WARWICK — The Franklin County Technical School students are no strangers to Warwick.

Having replaced the ceiling fans in the Warwick Community School’s gymnasium last fall, the technical school’s electrical students are onto their next project: wiring the new Fire Department building.

“It’s kind of our stomping grounds now,” tech school junior Cameron Chase of Conway said of Warwick.

According to the students’ electrical instructor Todd Weed, the students work primarily in town halls, police or fire stations and other municipally-owned buildings, providing towns with “a good deal on a quality installation.”

“We are greeted with open arms wherever we go,” Weed said.

Weed explained the towns cover the cost of materials, plus an additional 20 percent fee, which enables the school to purchase instructional supplies, replenish its tools, cover travel costs and, in the case of the electrical class, purchase a 20-foot trailer to haul tools.

On any given day, Weed said, the students can be found “from Rowe to Orange and anywhere in between.” That, said Tech school junior Dylan Robinson of Orange, allows the class to get a change of scenery while helping the community.

“It’s gonna be fun when we’re done to sit back and really take a look at it,” said tech school junior Joel Farrick of Deerfield about their work at the fire station. “We really helped the fire department.”

At the start of the job four weeks ago, the students said the Warwick station only had two lights, which were operated via an extension cord.

Thus far, the students have installed metal conduits and ran wires through them, added interior lighting and put power outlets on the ceilings and walls. Within the next few weeks they’ll install exterior lights, attic lighting and an emergency generator.

“Even though they’re students, they’re truly apprentice electricians at this point,” Weed said.

The students, all juniors, spent their first two years at the tech school learning basic residential and commercial wiring practices in the school’s shop. In their junior and senior years, the students gain hands-on experience in the trade, which Weed said is “very reflective of what they’ll see in the real world when they go out and do commercial and residential wiring.”

“When you go out to the job, it gets a little bit more complicated, but you already know what you’re doing,” Farrick said. Plus, Weed is always around to provide assistance.

Through their hands-on experience with projects like that at the Warwick fire station, the students can also gain points they’ll need to take a test to become certified journeymen electricians.

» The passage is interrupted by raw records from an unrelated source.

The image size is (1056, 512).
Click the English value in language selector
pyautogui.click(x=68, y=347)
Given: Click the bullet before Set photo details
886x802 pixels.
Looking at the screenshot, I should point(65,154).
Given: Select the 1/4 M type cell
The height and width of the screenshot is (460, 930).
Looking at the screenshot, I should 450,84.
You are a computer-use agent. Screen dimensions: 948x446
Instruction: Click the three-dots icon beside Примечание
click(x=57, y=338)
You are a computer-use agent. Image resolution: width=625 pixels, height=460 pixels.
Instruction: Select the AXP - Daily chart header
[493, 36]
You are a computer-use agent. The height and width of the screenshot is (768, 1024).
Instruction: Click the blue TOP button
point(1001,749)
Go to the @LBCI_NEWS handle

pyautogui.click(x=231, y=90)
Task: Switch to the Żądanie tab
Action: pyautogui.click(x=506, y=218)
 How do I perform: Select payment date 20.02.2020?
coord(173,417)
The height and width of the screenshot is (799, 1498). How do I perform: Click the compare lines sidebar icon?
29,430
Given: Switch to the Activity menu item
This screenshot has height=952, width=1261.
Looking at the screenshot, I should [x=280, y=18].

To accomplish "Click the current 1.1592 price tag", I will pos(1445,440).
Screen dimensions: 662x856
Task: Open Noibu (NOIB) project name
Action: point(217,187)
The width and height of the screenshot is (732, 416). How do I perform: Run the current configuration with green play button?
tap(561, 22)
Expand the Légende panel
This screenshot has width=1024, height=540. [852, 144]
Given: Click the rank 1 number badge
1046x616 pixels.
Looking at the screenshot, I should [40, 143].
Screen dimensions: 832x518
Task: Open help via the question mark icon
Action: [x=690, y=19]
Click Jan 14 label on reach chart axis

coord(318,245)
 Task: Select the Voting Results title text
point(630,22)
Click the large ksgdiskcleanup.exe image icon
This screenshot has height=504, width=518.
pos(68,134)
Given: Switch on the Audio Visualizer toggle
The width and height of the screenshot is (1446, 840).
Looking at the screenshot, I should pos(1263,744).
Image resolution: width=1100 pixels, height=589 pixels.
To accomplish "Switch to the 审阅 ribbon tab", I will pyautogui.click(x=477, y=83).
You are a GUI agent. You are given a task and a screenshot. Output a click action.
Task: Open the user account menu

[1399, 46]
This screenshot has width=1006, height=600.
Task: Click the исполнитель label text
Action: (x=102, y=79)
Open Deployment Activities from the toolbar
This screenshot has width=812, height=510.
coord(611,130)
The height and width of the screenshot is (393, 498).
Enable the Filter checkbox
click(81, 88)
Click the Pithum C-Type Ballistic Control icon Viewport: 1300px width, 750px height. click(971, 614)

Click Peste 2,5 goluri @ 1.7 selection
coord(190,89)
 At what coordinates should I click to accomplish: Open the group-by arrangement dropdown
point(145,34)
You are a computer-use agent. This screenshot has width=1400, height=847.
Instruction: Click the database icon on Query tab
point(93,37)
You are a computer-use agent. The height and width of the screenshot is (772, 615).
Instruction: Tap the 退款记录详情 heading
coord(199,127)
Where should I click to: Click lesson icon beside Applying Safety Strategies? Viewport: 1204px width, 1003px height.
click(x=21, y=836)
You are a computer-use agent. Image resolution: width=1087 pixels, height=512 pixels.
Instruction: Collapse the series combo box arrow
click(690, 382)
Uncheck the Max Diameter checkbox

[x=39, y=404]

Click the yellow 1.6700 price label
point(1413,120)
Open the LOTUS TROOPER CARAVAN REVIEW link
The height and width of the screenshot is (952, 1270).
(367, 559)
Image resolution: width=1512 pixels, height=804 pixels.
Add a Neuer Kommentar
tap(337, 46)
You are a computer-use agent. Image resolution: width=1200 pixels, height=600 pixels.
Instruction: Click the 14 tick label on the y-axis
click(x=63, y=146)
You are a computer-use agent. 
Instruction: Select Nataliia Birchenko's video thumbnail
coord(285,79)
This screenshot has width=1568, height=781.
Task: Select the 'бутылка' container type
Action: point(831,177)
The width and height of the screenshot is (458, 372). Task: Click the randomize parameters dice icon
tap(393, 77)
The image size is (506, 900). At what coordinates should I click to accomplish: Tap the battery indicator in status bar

Weed said many tech school alumni continue to hone their craft at trade colleges, and choose the electrical field as a career.

“Our graduates are spread all over,” Weed said. “We’ve got a lot in this industry, in other parts of the state as well.”

By working together side by side, the students not only work to the benefit of the community and gain hands-on experience, but they also build relationships with their classmates.

“In the long run, we’re all a big family,” Farrick said.